Dump the Religious Right
Wednesday, March 30, 2005
A letter from one Jay Palmer to the editor of TIA Daily raises an interesting point.
The action of the conservatives in passing the legislation in Congress is a wake-up call that shows how dangerous the religious right is. And it has gotten me to consider: just what is the motivation behind the conservatives' call for "states' rights" over the past years?
This reminds me of a related point I've made here before a couple of times on the subjects of legalization of marijuana and banning abortion. In the former post, I said the following.
The phrase "States Rights" comes to mind. And a big Libertarian fave also comes to mind: legalization of marijuana, which would certainly be easier in some states if this matter were left to them to decide. But what might the religious right get out of it? A chance to ban abortion, as I blogged about long ago. "But doesn't that mean some states would become able to tell a woman what to do with her own body?" you might ask. "And doesn't this contradict the very idea of individual rights, and thus of freedom?" Yousefzadeh will cut you off at this point, yelling, "Extremist."
And this is precisely the point. The religious right don't give a damn about states' rights (or individual rights for that matter). Interestingly, the fact that they so quickly jettisoned their enthusiasm for the concept in the Schiavo case reveals why they were so enthusiastic about it in the first place!
Note that in the link on "banning abortion" above, that David Limbaugh is using a states' rights argument as a way to permit some states to ban abortion. To that, I said:
Most revealingly, the above states' rights argument comes from an advocate of a federal amendment defining marriage! Why not also an amendment banning abortion? I think the answer to this question might explain the inconsistent approach: what's the easiest way to have Christian values codified into law? I suspect that a slim majority of Americans would not favor a constitutional ban on abortion while a marriage amendment would enjoy popular support.
So the inconsistent stand is a tactical approach to getting religion codified into law, which is what the religious right wanted to achieve at the federal level in the Schiavo case. But is there even more to it than that. Yes. As I pointed out in my hypothetical question to "Simplicissimus" Yousefzadeh above, "[D]oesn't [telling a woman what to do with her own body] contradict the very idea of individual rights, and thus of freedom?" In other words, the concept of states' rights has been subverted to imply that states can somehow pass laws that fail to respect individual rights. This is preposterous. Here is what the text of the tenth amendment says:
The powers not delegated to the United States by the Constitution, nor prohibited by it to the States, are reserved to the States respectively, or to the people.

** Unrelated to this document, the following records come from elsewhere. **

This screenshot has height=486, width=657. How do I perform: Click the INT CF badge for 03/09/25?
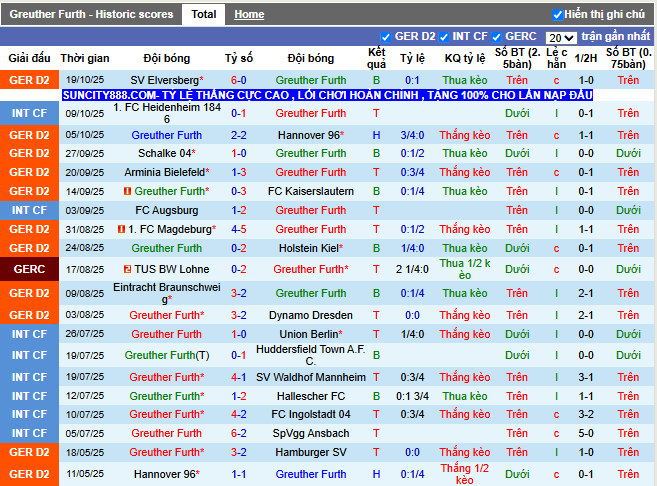[29, 210]
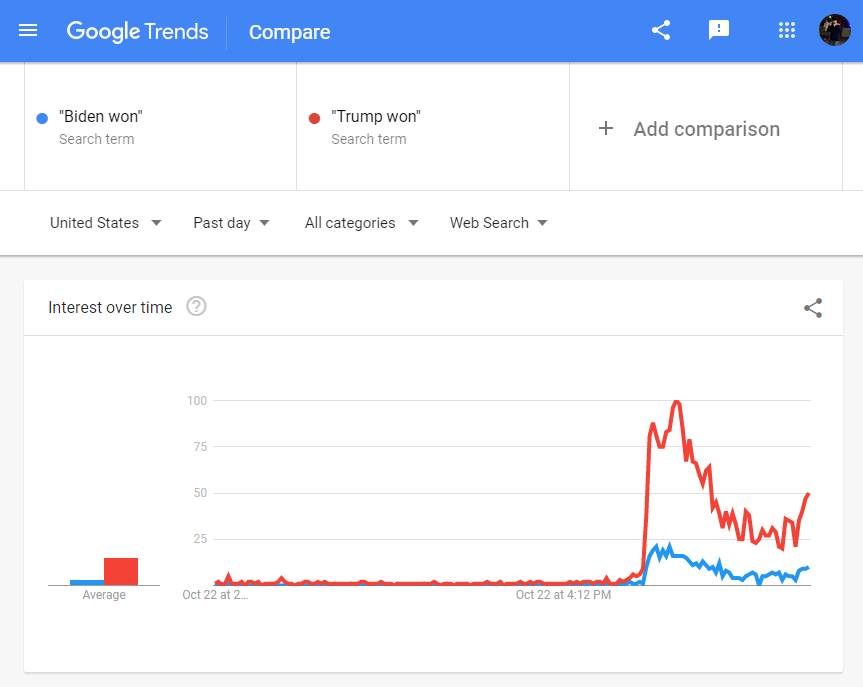This screenshot has width=863, height=687.
Task: Click the Google Trends logo
Action: pos(137,31)
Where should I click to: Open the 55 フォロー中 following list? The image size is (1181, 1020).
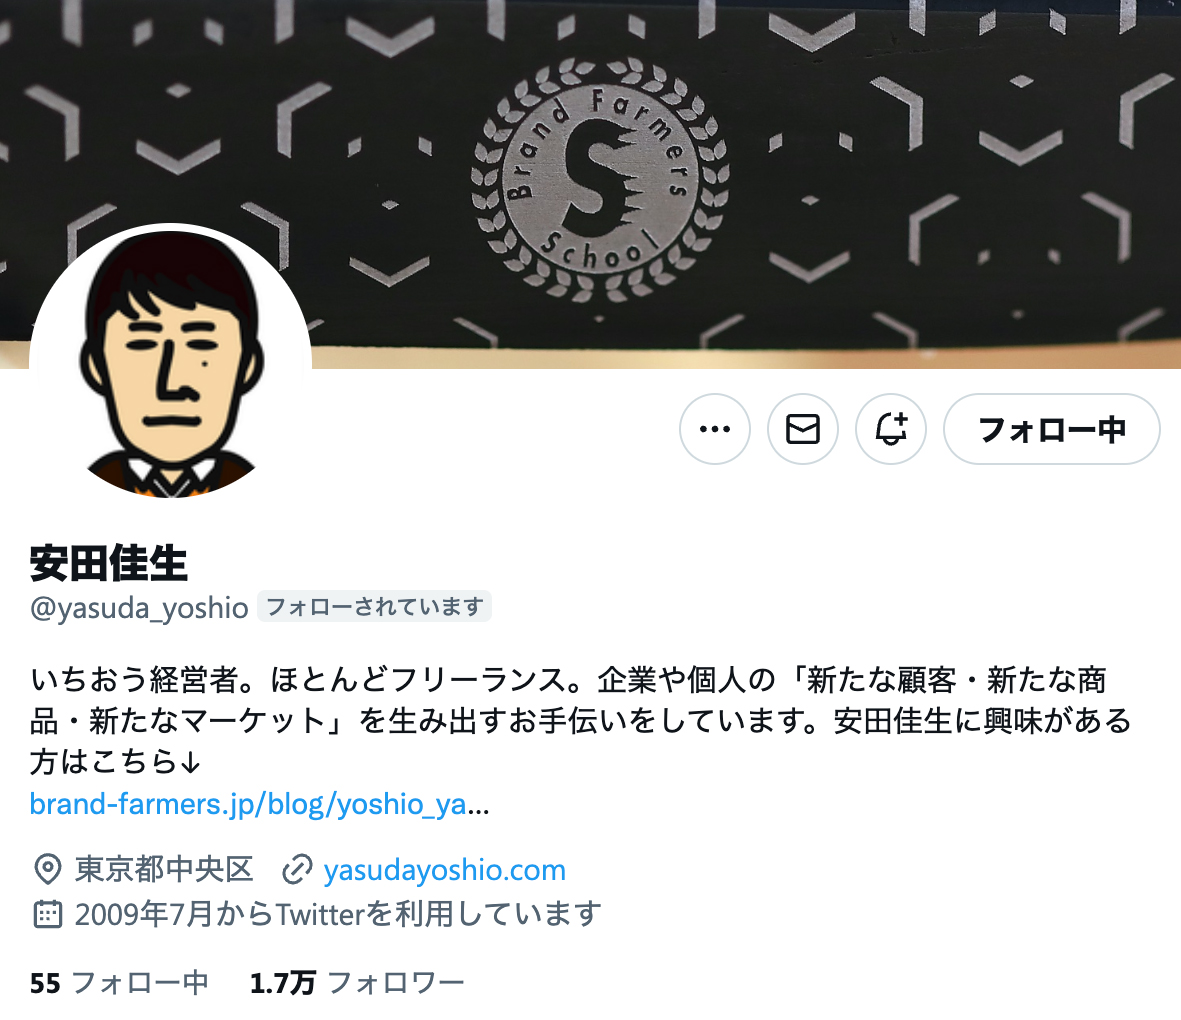pyautogui.click(x=119, y=983)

And what sorts of things might be prohibited to the states? The Preamble might give us a hint.
We the People of the United States, in Order to form a more perfect Union, establish Justice, insure domestic Tranquility, provide for the common defence, promote the general Welfare, and secure the Blessings of Liberty to ourselves and our Posterity, do ordain and establish this Constitution for the United States of America.
Certainly, a state establishing laws that endanger the general welfare (which would be more properly rendered as "individual rights" than the modern meaning of "government handouts") is beyond its rights. Let's momentarily consider both sides of the abortion coin. If a fetus is a human being, abortion is murder. If it is not, a ban on abortion is essentially slavery. Since murder and slavery both violate individual rights abortion is a federal issue either way.
If, as David Limbaugh wants, individual states can make their own decisions on this one way or the other, some states will almost certainly end up infringing upon individual rights. Either some states would be permitting murder or some slavery. (Didn't we go to war with ourselves over that already?) And so we see that the religious right is wrong no matter how you cut it. Is abortion murder? Then outlaw it everywhere, if you mean what you say. Is banning it slavery? Then the religionists are simply wrong to attempt to ban abortion anywhere. (And this is where I stand, holding that a fetus is only potentially a human being.) The religious right does not care about individual rights as much as they do their theocratic agenda, which involves the imposition of a form of slavery: that of a woman to a potential human.
The only valid application of the notion of states' rights is to permit states to handle relatively unimportant matters as they see fit. This allows, for example, a thinly-populated state like Nebraska to have a unicameral legislature, or a state originally settled by the French, like Louisiana, to base its legal system on Napoleonic Code rather than English Common Law. In neither case are individual rights being violated.
I say it's time for an end to the Republican coalition between small government conservatives and the religious right. Sure. They might win an election with their brothers-in-spirit, the Democrats. We may well have to suffer through a Jimmy Carter. But one taste of that will straighten out a lot of people. And if they lose, our country will become much better much faster. If they dump the religious conservatives, it will not be a question of if, but of when our country improves. And so, the question of getting the religious right out of government is also not a matter of if, but of when.